**EXTRACTED DATA:**
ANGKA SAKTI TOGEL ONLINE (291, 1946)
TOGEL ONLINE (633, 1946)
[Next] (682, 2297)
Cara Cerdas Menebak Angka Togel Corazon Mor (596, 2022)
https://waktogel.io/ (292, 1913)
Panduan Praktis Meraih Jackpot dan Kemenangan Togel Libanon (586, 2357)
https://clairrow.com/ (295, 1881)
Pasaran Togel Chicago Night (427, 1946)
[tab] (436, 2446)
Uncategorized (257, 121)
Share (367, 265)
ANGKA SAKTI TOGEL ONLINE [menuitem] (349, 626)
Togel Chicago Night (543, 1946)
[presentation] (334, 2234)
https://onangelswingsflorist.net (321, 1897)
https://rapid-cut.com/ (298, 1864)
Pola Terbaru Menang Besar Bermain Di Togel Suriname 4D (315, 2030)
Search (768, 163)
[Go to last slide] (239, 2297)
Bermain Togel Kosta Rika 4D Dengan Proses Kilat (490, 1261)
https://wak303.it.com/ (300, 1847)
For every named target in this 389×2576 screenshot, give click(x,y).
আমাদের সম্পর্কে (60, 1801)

---

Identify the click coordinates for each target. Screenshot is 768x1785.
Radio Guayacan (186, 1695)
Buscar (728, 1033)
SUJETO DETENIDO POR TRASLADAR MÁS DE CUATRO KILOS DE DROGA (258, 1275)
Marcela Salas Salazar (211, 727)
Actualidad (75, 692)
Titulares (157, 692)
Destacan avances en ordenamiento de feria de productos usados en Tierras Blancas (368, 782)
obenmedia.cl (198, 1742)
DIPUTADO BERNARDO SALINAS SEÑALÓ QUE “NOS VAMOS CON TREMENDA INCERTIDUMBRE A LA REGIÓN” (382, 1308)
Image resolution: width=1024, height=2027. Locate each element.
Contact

**ACTION ITEM:** Copy back the listing above exactly, but only from the line with "https://onangelswingsflorist.net (321, 1897)" through the line with "আমাদের সম্পর্কে (60, 1801)", both ends included.

**RESULT OF THE TASK:**
https://onangelswingsflorist.net (321, 1897)
https://rapid-cut.com/ (298, 1864)
Pola Terbaru Menang Besar Bermain Di Togel Suriname 4D (315, 2030)
Search (768, 163)
[Go to last slide] (239, 2297)
Bermain Togel Kosta Rika 4D Dengan Proses Kilat (490, 1261)
https://wak303.it.com/ (300, 1847)
For every named target in this 389×2576 screenshot, give click(x,y).
আমাদের সম্পর্কে (60, 1801)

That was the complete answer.